Physicians Tap Technology To Revitalize Family Practices

A small but increasing number of physicians are trying to use technology and curb overhead costs to make family practices more manageable and profitable, the Wall Street Journal reports.

The number of primary care physicians has dropped by half in the past 10 years, according to a series of surveys by the American Academy of Family Physicians. However, the trend of converting to “micropractices” could help counter the decline in primary care medicine, according to the Journal.

For example, Dr. Gordon Moore in early 2001 opened a solo practice and by keeping overhead costs low, he was able to see fewer patients, provide them with better care and still earn a decent income. He previously worked in a large hospital-owned medical practice and grew frustrated by the pressure to see more patients, which he said resulted in errors and prevented him from providing the best care possible.

Moore pays $250 per month for software that combines electronic health records, patient scheduling and electronic billing. Moore also purchased off-the-shelf disease management software, called DocSite, to track patients’ cholesterol, blood pressure and blood sugar levels. In addition, Moore asks his patients once or twice a year to complete an online survey, called “How’s Your Health.” The survey, developed by John Wasson of Dartmouth Medical School, asks patients a series of multiple choice questions about their symptoms, medications and habits. The survey evaluates patients’ answers and provides a one-page snapshot of their health.

Moore estimates that his overhead costs account for 35% of his revenue, while overhead costs for most small primary care group practices make up about 60% of their revenue, according to the Medical Group Management Association. An online survey found that 70% of Moore’s patients received the care they wanted and at the time they wanted it, compared with a national satisfaction rate, based on the same survey, of about 30%.

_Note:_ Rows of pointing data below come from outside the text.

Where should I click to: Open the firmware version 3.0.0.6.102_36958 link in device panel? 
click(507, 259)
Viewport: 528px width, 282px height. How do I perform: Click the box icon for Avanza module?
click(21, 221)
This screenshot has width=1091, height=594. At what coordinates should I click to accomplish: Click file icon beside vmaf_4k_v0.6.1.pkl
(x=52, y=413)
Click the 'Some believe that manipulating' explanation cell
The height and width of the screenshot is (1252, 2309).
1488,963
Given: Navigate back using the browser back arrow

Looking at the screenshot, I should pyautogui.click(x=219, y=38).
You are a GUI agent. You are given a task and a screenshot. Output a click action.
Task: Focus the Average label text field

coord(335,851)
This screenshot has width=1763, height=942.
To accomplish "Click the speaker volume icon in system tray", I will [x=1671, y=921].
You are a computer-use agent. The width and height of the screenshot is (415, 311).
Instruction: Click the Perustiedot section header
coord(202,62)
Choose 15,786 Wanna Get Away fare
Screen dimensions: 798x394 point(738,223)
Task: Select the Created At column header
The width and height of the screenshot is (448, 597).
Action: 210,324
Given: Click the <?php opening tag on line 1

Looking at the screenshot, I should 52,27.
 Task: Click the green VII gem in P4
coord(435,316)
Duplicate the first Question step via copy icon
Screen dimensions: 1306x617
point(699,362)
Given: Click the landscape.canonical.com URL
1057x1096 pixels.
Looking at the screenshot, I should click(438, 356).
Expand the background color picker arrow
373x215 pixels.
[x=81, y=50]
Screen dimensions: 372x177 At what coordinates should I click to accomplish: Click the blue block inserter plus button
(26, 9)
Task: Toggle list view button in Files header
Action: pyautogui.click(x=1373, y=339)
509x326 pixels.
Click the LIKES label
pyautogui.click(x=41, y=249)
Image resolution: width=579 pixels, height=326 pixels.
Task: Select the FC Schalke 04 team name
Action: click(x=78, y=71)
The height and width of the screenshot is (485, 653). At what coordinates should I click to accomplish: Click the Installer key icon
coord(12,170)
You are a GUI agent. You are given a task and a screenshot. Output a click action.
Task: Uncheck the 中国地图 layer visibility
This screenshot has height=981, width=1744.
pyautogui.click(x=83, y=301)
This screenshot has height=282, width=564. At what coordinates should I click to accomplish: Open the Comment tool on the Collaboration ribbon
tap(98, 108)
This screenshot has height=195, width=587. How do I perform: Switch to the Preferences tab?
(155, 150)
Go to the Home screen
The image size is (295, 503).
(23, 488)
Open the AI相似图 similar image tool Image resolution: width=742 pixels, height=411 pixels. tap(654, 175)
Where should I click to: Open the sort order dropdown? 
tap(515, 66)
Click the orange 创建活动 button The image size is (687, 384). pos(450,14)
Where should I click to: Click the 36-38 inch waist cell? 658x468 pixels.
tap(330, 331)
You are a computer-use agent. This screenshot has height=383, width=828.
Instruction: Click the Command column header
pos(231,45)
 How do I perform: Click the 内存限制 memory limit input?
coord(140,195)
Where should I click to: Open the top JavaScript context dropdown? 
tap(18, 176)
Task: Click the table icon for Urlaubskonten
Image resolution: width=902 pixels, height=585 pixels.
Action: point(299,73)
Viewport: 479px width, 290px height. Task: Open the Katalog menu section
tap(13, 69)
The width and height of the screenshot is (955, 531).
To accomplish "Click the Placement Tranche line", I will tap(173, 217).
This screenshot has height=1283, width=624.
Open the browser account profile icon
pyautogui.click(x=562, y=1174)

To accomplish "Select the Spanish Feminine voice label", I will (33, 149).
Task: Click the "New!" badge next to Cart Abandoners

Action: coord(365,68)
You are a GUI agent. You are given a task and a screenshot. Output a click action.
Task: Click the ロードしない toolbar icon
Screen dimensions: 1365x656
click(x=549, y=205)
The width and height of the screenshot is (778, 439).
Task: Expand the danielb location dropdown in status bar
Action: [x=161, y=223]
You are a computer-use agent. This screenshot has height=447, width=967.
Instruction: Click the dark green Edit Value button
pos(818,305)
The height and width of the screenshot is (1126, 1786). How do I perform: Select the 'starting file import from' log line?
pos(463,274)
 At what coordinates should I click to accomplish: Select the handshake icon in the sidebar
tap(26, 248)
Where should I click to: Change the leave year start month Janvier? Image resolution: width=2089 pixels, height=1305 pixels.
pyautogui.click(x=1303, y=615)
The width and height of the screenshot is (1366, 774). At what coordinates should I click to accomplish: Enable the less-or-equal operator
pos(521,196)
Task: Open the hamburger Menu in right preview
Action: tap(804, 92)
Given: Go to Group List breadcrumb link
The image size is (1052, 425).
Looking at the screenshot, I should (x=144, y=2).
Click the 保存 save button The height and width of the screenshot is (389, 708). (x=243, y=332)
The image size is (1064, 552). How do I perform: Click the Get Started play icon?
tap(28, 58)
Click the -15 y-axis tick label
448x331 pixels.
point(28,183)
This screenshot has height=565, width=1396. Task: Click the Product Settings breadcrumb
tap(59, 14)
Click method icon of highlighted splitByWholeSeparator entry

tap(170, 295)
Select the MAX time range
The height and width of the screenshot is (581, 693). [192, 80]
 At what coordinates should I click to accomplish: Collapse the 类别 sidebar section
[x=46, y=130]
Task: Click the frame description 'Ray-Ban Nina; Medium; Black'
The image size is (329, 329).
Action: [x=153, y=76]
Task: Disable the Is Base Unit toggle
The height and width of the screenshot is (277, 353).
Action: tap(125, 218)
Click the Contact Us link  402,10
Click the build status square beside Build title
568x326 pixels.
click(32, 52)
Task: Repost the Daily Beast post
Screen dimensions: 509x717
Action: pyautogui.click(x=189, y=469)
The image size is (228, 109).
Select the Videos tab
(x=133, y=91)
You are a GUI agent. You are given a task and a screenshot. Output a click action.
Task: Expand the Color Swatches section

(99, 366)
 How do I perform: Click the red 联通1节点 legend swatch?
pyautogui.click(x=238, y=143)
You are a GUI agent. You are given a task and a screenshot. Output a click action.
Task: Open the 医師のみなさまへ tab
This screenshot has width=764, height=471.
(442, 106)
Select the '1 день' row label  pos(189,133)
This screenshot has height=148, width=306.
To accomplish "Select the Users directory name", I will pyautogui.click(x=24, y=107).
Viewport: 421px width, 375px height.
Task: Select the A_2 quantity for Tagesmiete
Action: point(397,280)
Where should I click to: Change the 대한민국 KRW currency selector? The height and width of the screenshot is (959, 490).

Some physicians considering a solo practice are concerned about:

  • Leaving the financial security of a larger physician organization;
  • Setting up the technology and organizing a practice; and
  • Difficulty signing up new patients.

Dr. Gary Seto, who three years ago left Kaiser Permanente and started a solo practice in South Pasadena, Calif., said he scaled back his practice to part time after losing money for two years. On his blog, SoloDoc, he wrote, “That’s the tradeoff. But it’s much more enjoyable to me and my patients.” Seto received a two-year, $850,000 grant from the Physicians’ Foundation for Health System Excellence in Boston to promote his practice model (Naik, Wall Street Journal, 2/23).